Universal identity is out, and publisher-specific identity is in — but beware
By restricting universal IDs, browsers aren’t opposing publishers collecting user data on-site. They’re simply pushing publishers to keep control of user relationships and better protect data downstream. In fact, the browsers are now attempting to show publishers the way forward with specific tools to allow the continued collection of first-party data within a safe publisher domain.
Apple’s Identifier for Vendors (IDFV) gives a publisher the ability to use publisher-specific identifiers across all the different apps they own and operate. Google Chrome’s ‘First Party Sets’ proposal does similar, letting publishers collect user data across all their owned and operated properties as a single ‘first party’. Mozilla Firefox has also just launched Total Cookie Protection, an in-browser partitioning of cookies into separate publisher-specific “cookie-jars”.

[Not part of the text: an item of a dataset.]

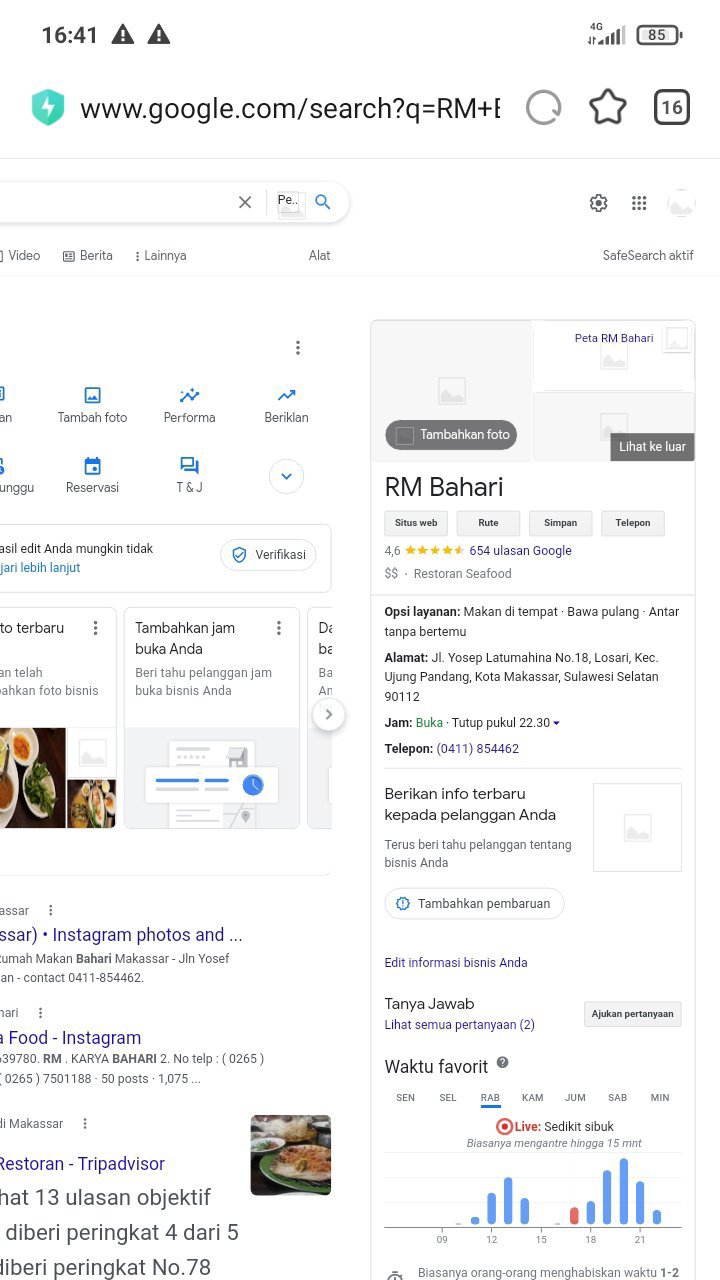Expand opening hours next to Tutup pukul 22.30
This screenshot has width=720, height=1280.
(x=557, y=723)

In the short term, publisher-specific browser tools like these are a good way to protect data and prepare for a future without universal IDs. However, they should only serve as a stop-gap — or inspiration — while publishers create their own publisher-owned toolset. This is because power over data will ultimately reside with the entities that can understand it. Tools like IDFV may be publisher-specific, but they are still browser-owned, and will therefore provide the greatest data understanding — and overall control — to browsers in the end.
This is an important risk to consider in light of Google Chrome’s recent ‘Federated Learning of Cohorts’ (FLoC) and FLEDGE testing announcements. Theoretically, advertising to anonymous users in cohorts offers a safe and viable future for advertising without universal IDs. Chrome’s proposals on the topic, therefore, offer a positive outlook at first glance.
However, the intended execution of Chrome’s FLEDGE cohorts would skew the balance in its own favor, lining the browser up as the center of power in segmentation and targeting transactions in the future. Should FLEDGE be adopted, publishers would again be commoditising their inventory, handing data over to third parties like large ad networks and DSPs.
At an exciting, pivotal time when publishers are closer than ever before to reclaiming control over their data, we must avoid handing that control straight over to another third party. Publishers should create and own their own identities to retain data ownership long-term. To make the most of that data, publishers will need to seek agnostic tools that allow them to scale and forge relationships with advertisers independently.
The perfect time to start is now — before we bid farewell to the universal ID for good.